- Church: Episcopal Church
- Diocese: Alaska
- Elected: November 21, 1980
- In office: 1981–1991
- Predecessor: David Cochran
- Successor: Steven Charleston

Orders
- Ordination: December 1953
- Consecration: June 7, 1981 by John Allin

Personal details
- Born: December 19, 1925 Brooklyn, New York City, New York, United States
- Died: May 7, 2000 (aged 74) Aberdeen, South Dakota, United States
- Denomination: Anglican
- Spouse: Mary Jane Shotwell Harris
- Children: 6
- Alma mater: Rutgers University

= George Clinton Harris =

George Clinton Harris (December 19, 1925 – May 7, 2000) was bishop of the Episcopal Diocese of Alaska from 1981 to 1991.

==Biography==
George Clinton Harris was born on December 19, 1925, in Brooklyn, New York City to Clinton George Harris and Meta Grace Werner. Harris graduated with a B.S. in Civil Engineering from Rutgers University in 1950 and with a Master of Sacred Theology from the General Theological Seminary in 1953. He was ordained deacon in May 1953 and a priest in December of the same year. On June 27, 1953, he married Mary Jane Shotwell, with whom he had 6 children.

His first assignment was as curate of the Church of the Heavenly Rest in New York City which he served between 1953 and 1955. Starting in 1955 he served as an assistant at Epiphany Church, Baguio City, Philippines and starting in 1957 as priest-in-charge at St.
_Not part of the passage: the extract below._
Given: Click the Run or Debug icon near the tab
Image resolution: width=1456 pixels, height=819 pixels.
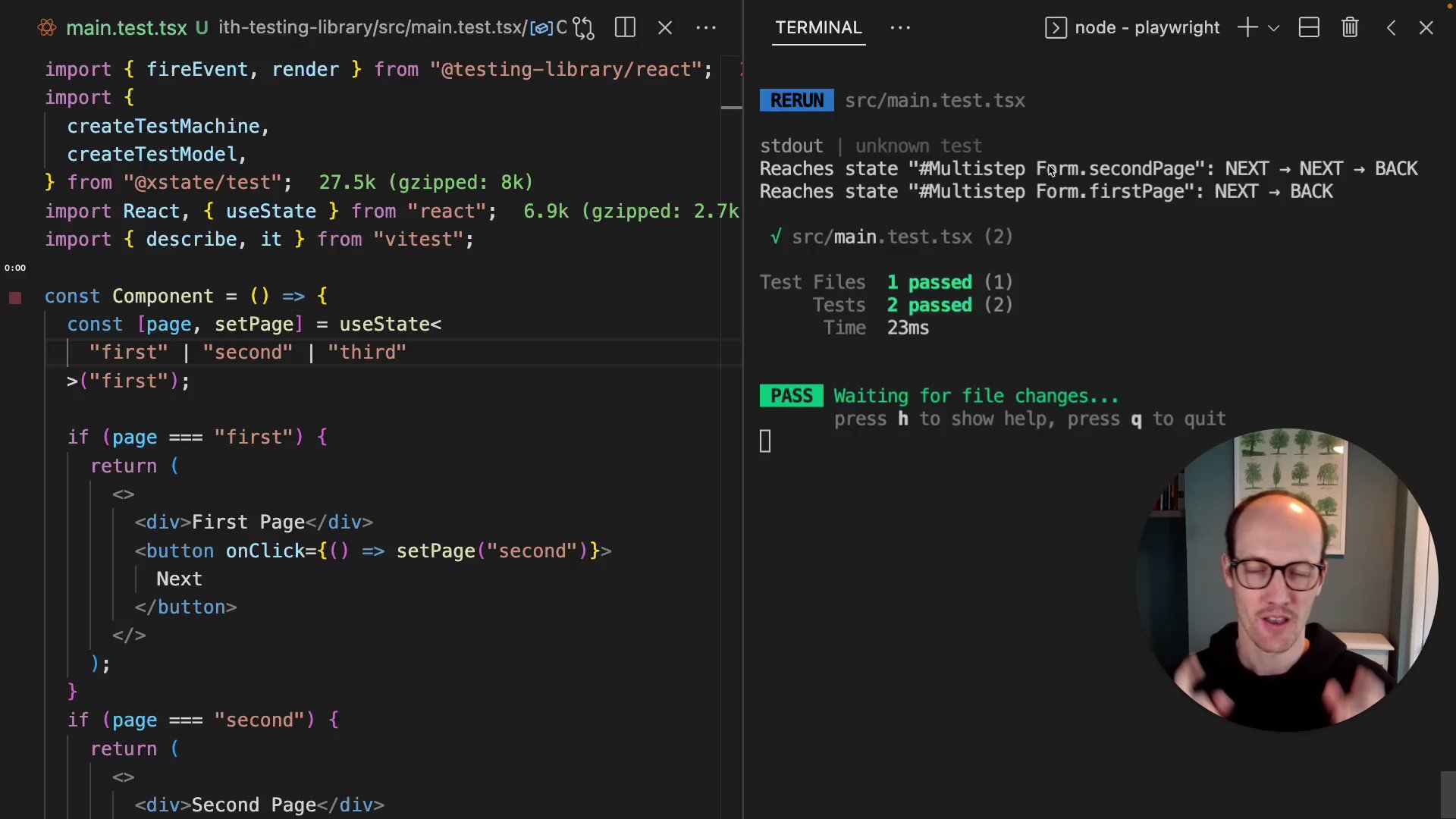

Mary the Virgin Church, Sagada, Philippines, until 1962. He was on sabbatical at Hartford Seminary until 1963. He returned to the Philippines in 1963 and served as Principal of St. Francis High School in Upi in Mindanao until 1969. In 1970 he became rector of the four-church Lower Luzerne Parish in Hazleton, Pennsylvania. In 1974 he was appointed director of the Dakota Leadership Program in Mobridge, South Dakota, an extension training program for lay and ordained ministry in the two dioceses of North and South Dakota that served the different tribes of Dakota (or Sioux) Indian people.

==Bishop==
Harris was elected Bishop of Alaska in 1981, after the Dakota Leadership Program, again succeeding his predecessor David Cochran. Harris was consecrated bishop on June 7, 1981. He served in Alaska until he retired in March 1991. In his retirement, Bishop Harris was a Volunteer for Mission and visiting fellow at the College of the Ascension, Selly Oak, Birmingham, England, between 1991 and 1992. He died on May 7, 2000.

==View of integrated laity/priesthood==
In 1983 Boone Porter reported about George Harris: "He described in detail the wide divergence between the teaching of the church about ordained and lay ministry and the actual practice. Concerning the priesthood he said, "the majority of parishes are still served by a single overworked priest who, in the absence of a remote and inaccessible bishop, a dearth of fellow-priests, a non-existent diaconate, and a passive laity, attempts to carry alone the entire ministerial function of the congregation."

By contrast, "it is only within a framework of a renewed and diversified ministry consisting of an accessible bishop, fellow-presbyters, a restored diaconate and a trained and active body of laity who have been 'equipped for ministry', that the priesthood can be restored to its function and relationship to the church." This conviction is underscored by Bishop Harris's master's dissertation, where he emphasizes laos as the whole people of God and that "the substance of these views might be said to be an attempt to recover the integrity of the clergy and laity and to view their common service to God as a total ministry...." and embraces the work of non-stipendiary priests and the laity as ultimately shaped, to use the words of Eliza Griswold in her article about Richard Rohr and the Universal Christ "as an integral part of the divine." Or as the 44-year old Harris stated: "moving against the tide, the sort of development that is under consideration here—the non-stipendiary ministry—involves a kind of deprofessionalization, a broadening rather than a focusing, a more free rather than a more precise trend."